Yesterday morning, I had an entirely different post planned for you today. It wasn’t about cookies, it wasn’t about Nashville, it wasn’t about the person who likes these cookies most.

But plans change.

chocolate spice cookie

You might remember over a month ago, when I brought you these thin chocolate cookies and ice cream sandwiches, how I mentioned being on the hunt for a crisp chocolate cookie, the kind that was like a cocoa gingersnap, spiced and crisp, sharp and crunchy. What I didn’t tell you then was that it was really Tim who wanted this cookie, Tim who had mentioned it and sent my mind to work.

HOT chocolate cookies

And so it was, last week in Chicago, that I first tried this new recipe, an adaptation of Mexican chocolate cookies I’d found online, while Tim sat in my parents’ dining room working on his computer and I worked in a light-filled kitchen, hoping for crisp, spiced bites of chocolate. That first experiment was such a hit, I made the recipe again Monday, so I could bring them over to Tim’s house before we went to our respective Monday night Bible studies and he made me a chicken sandwich while we talked in his kitchen. They’re just what we (well, he) were after: chocolate cookies with the snap of ginger and hints of cayenne that surprise you.

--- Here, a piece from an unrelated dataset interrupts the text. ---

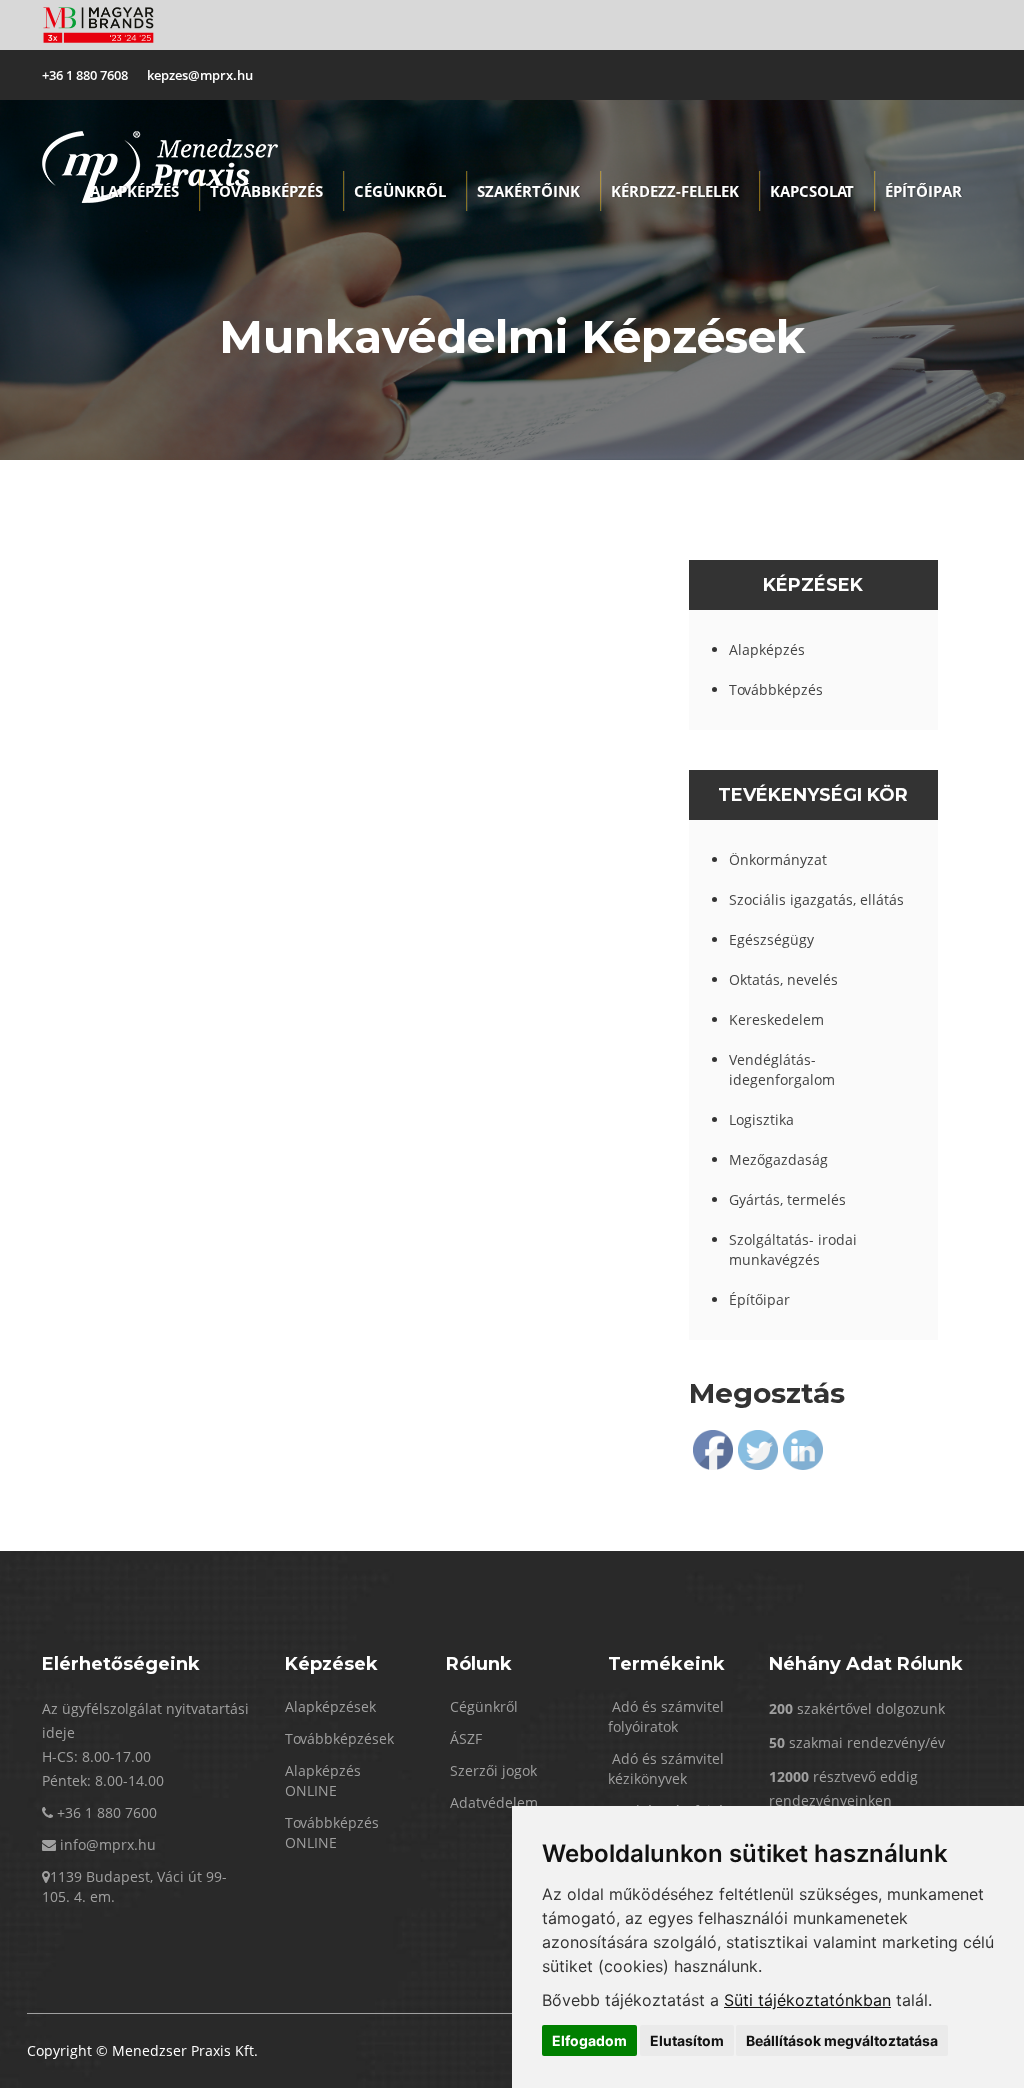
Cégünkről (400, 191)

I made them to try and do something nice for him, but, as is so often the case, I’ll remember them for how they surrounded his doing something nice for me. When I made them in Chicago, so it happens, it was just hours after Tim had sat down for coffee with my dad. When I made them in Nashville, so it seems, it was just one day before Tim sat with me in a park and got down on his knees.

percy warner park

And so it was, yesterday afternoon, that the love of my life—the same man who revolutionized my eating habits, lured me from Chicago to Nashville, became in the course of 15 months the best friend I’ve ever had—asked me, on a blanket beneath trees and alongside a creek, next to a cooler holding a handful of these very cookies, homemade lemonade, rosemary sourdough, avocados, apple slices, cheese, chocolate, bowls of blueberries and oranges, cream and a very important box, to become his wife.

our picnic

my ring

And when he slipped that ring on my finger, as you can imagine, I said yes.